What the task asks >>
Please retype the listing below word for word and exclude its images.

>>>

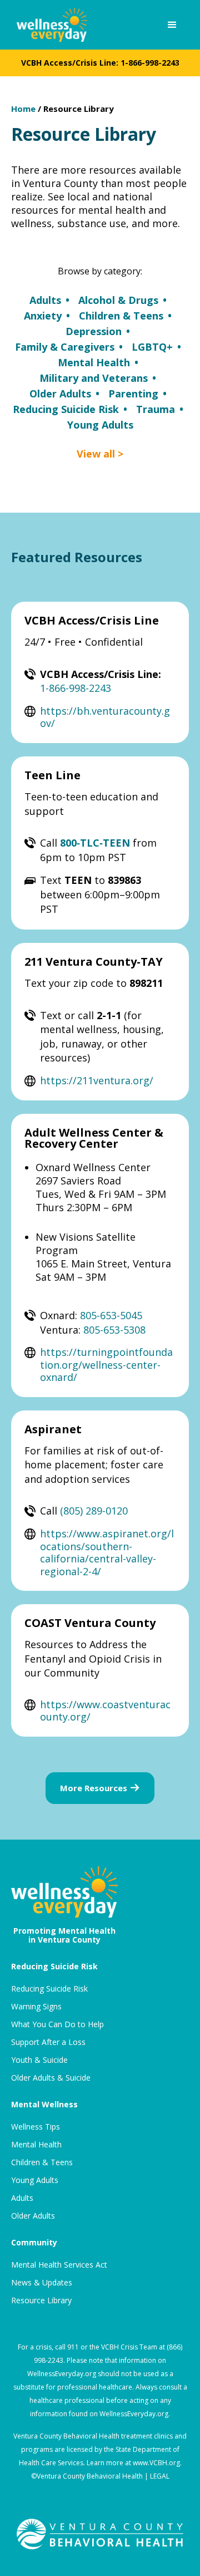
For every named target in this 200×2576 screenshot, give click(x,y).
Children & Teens (42, 2162)
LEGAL (159, 2476)
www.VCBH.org (156, 2462)
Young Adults (34, 2180)
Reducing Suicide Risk (49, 1988)
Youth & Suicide (39, 2060)
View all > (100, 453)
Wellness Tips (35, 2126)
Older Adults (33, 2215)
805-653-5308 (114, 1329)
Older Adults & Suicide (51, 2077)
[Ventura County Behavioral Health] (100, 2534)
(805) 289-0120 (94, 1510)
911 (73, 2347)
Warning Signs (36, 2006)
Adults (22, 2198)
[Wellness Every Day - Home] (49, 25)
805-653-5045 (111, 1315)
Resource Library (78, 108)
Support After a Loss (48, 2042)
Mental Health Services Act (59, 2264)
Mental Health (36, 2144)
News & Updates (41, 2282)
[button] (172, 25)
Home (23, 108)
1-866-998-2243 (150, 62)
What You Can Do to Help (57, 2024)
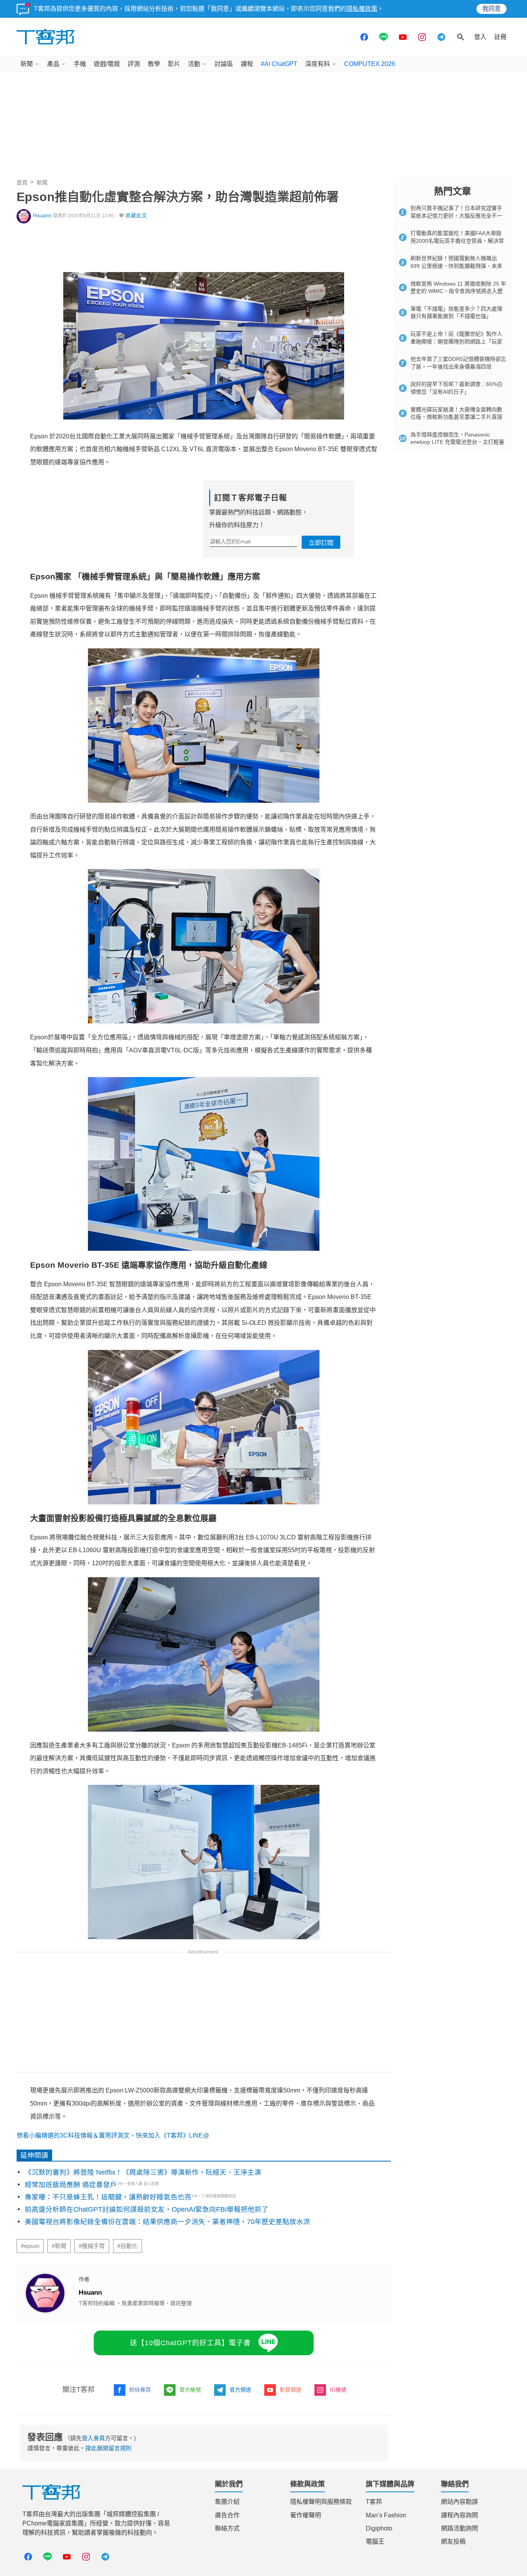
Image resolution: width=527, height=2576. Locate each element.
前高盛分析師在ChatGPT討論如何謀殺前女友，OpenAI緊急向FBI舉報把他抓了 (147, 2209)
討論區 (224, 64)
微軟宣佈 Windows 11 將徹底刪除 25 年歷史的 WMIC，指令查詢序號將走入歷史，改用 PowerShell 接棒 (458, 291)
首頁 (22, 182)
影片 (174, 64)
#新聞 (59, 2246)
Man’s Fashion (386, 2515)
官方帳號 (190, 2390)
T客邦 (374, 2501)
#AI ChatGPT (279, 64)
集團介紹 (227, 2501)
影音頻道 (290, 2390)
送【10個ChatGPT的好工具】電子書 (190, 2343)
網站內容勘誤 (459, 2501)
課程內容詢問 (459, 2515)
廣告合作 (227, 2515)
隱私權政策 (361, 8)
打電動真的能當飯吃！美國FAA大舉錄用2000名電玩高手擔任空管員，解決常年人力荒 (457, 240)
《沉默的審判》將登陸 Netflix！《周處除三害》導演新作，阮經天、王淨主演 (143, 2172)
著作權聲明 (305, 2515)
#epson (30, 2246)
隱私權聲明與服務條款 (321, 2501)
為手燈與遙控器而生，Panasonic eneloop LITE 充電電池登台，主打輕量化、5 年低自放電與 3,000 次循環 (457, 442)
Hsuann (42, 215)
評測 (134, 64)
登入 (480, 37)
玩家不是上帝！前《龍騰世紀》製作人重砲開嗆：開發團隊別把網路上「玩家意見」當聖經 (456, 341)
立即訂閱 (321, 543)
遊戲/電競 (107, 64)
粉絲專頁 (140, 2390)
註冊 (500, 37)
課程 (247, 64)
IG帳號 (338, 2390)
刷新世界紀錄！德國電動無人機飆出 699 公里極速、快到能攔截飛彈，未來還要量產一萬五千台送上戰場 (456, 265)
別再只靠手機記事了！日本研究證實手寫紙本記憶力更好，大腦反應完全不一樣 (456, 215)
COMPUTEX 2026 (369, 64)
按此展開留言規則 (108, 2448)
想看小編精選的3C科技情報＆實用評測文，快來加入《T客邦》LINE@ (113, 2135)
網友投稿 (453, 2541)
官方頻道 (240, 2390)
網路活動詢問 (459, 2528)
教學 (154, 64)
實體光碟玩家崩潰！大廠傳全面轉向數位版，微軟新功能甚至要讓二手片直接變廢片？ (456, 417)
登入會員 (93, 2438)
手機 (80, 64)
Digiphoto (379, 2528)
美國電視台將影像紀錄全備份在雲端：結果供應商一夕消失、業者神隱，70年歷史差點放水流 (167, 2222)
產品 (53, 64)
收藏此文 (136, 215)
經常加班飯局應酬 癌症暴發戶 (71, 2185)
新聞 (26, 64)
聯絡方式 (227, 2528)
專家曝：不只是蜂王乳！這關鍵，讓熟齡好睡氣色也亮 (108, 2197)
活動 (194, 64)
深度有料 (317, 64)
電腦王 (375, 2541)
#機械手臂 (92, 2246)
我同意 (491, 8)
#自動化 (127, 2246)
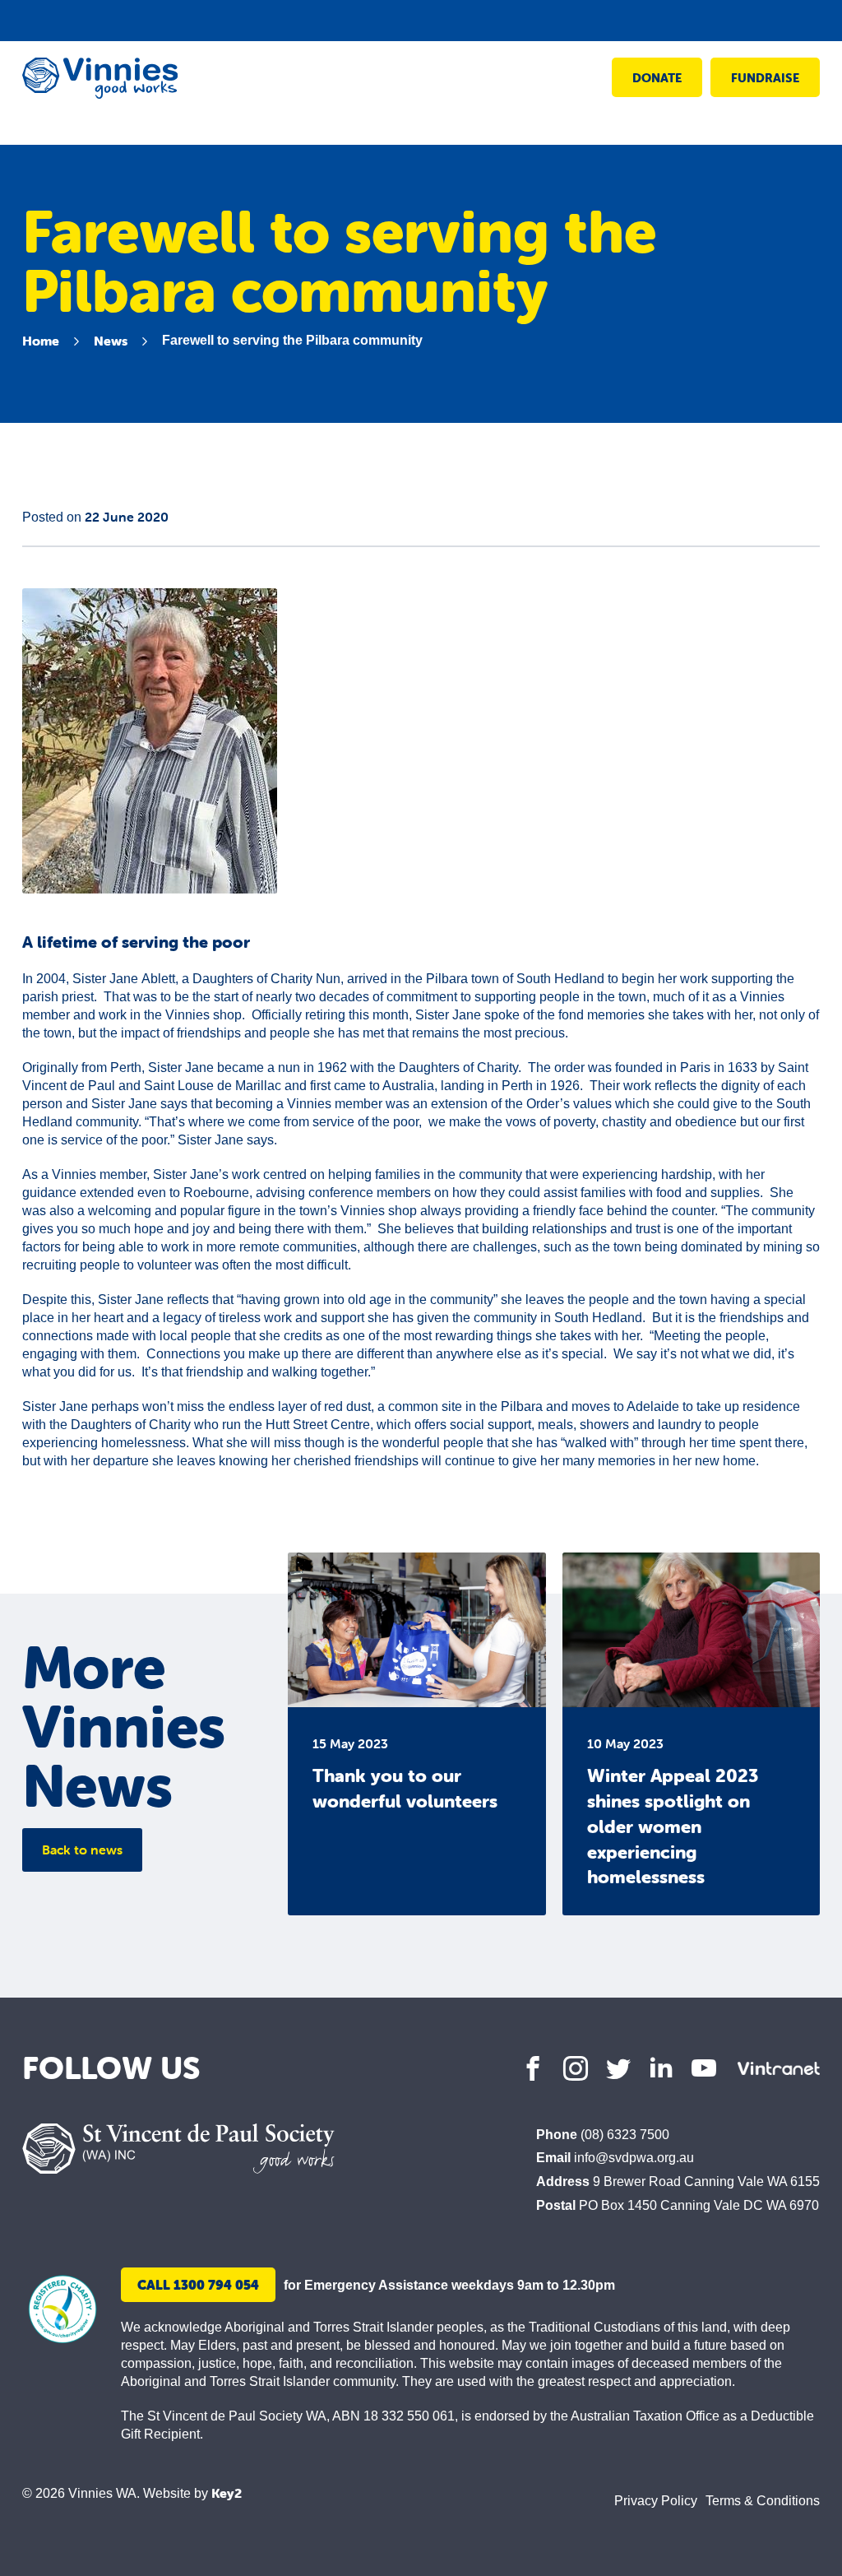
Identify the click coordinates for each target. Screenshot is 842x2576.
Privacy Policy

<<<

Result >>
For every named target in this 200×2576 screenshot, give click(x,y).
Children & Teens (42, 2162)
LEGAL (159, 2476)
www.VCBH.org (156, 2462)
Young Adults (34, 2180)
Reducing Suicide Risk (49, 1988)
Youth & Suicide (39, 2060)
View all > (100, 453)
Wellness Tips (35, 2126)
Older Adults (33, 2215)
805-653-5308 (114, 1329)
Older Adults & Suicide (51, 2077)
[Ventura County Behavioral Health] (100, 2534)
(805) 289-0120 (94, 1510)
911 (73, 2347)
Warning Signs (36, 2006)
Adults (22, 2198)
[Wellness Every Day - Home] (49, 25)
805-653-5045 (111, 1315)
Resource Library (78, 108)
Support After a Loss (48, 2042)
Mental Health Services Act (59, 2264)
Mental Health (36, 2144)
News & Updates (41, 2282)
[button] (172, 25)
Home (23, 108)
1-866-998-2243 (150, 62)
What You Can Do to Help (57, 2024)
Image resolution: width=527, height=2576. Locate each element.
前高盛分析師在ChatGPT討論如何謀殺前女友，OpenAI緊急向FBI舉報把他抓了 (147, 2209)
討論區 (224, 64)
微軟宣佈 Windows 11 將徹底刪除 25 年歷史的 WMIC，指令查詢序號將走入歷史，改用 PowerShell 接棒 (458, 291)
首頁 (22, 182)
影片 (174, 64)
#新聞 (59, 2246)
Man’s Fashion (386, 2515)
官方帳號 (190, 2390)
T客邦 (374, 2501)
#AI ChatGPT (279, 64)
集團介紹 (227, 2501)
影音頻道 (290, 2390)
送【10個ChatGPT的好工具】電子書 (190, 2343)
網站內容勘誤 (459, 2501)
課程內容詢問 (459, 2515)
廣告合作 (227, 2515)
隱私權政策 (361, 8)
打電動真的能當飯吃！美國FAA大舉錄用2000名電玩高手擔任空管員，解決常年人力荒 (457, 240)
《沉默的審判》將登陸 Netflix！《周處除三害》導演新作，阮經天、王淨主演 (143, 2172)
著作權聲明 (305, 2515)
#epson (30, 2246)
隱私權聲明與服務條款 (321, 2501)
為手燈與遙控器而生，Panasonic eneloop LITE 充電電池登台，主打輕量化、5 年低自放電與 3,000 次循環 (457, 442)
Hsuann (42, 215)
評測 (134, 64)
登入 (480, 37)
玩家不是上帝！前《龍騰世紀》製作人重砲開嗆：開發團隊別把網路上「玩家意見」當聖經 (456, 341)
立即訂閱 (321, 543)
遊戲/電競 (107, 64)
粉絲專頁 (140, 2390)
註冊 (500, 37)
課程 (247, 64)
IG帳號 (338, 2390)
刷新世界紀錄！德國電動無人機飆出 699 公里極速、快到能攔截飛彈，未來還要量產一萬五千台送上戰場 (456, 265)
別再只靠手機記事了！日本研究證實手寫紙本記憶力更好，大腦反應完全不一樣 (456, 215)
COMPUTEX 2026 (369, 64)
按此展開留言規則 (108, 2448)
想看小編精選的3C科技情報＆實用評測文，快來加入《T客邦》LINE@ (113, 2135)
網友投稿 (453, 2541)
官方頻道 (240, 2390)
網路活動詢問 (459, 2528)
教學 (154, 64)
實體光碟玩家崩潰！大廠傳全面轉向數位版，微軟新功能甚至要讓二手片直接變廢片？ (456, 417)
登入會員 (93, 2438)
手機 (80, 64)
Digiphoto (379, 2528)
美國電視台將影像紀錄全備份在雲端：結果供應商一夕消失、業者神隱，70年歷史差點放水流 (167, 2222)
產品 (53, 64)
收藏此文 (136, 215)
經常加班飯局應酬 癌症暴發戶 (71, 2185)
新聞 (26, 64)
聯絡方式 (227, 2528)
專家曝：不只是蜂王乳！這關鍵，讓熟齡好睡氣色也亮 (108, 2197)
活動 (194, 64)
深度有料 (317, 64)
電腦王 (375, 2541)
#機械手臂 (92, 2246)
我同意 (491, 8)
#自動化 (127, 2246)
Identify the click coordinates for each target. Screenshot is 842x2576.
Privacy Policy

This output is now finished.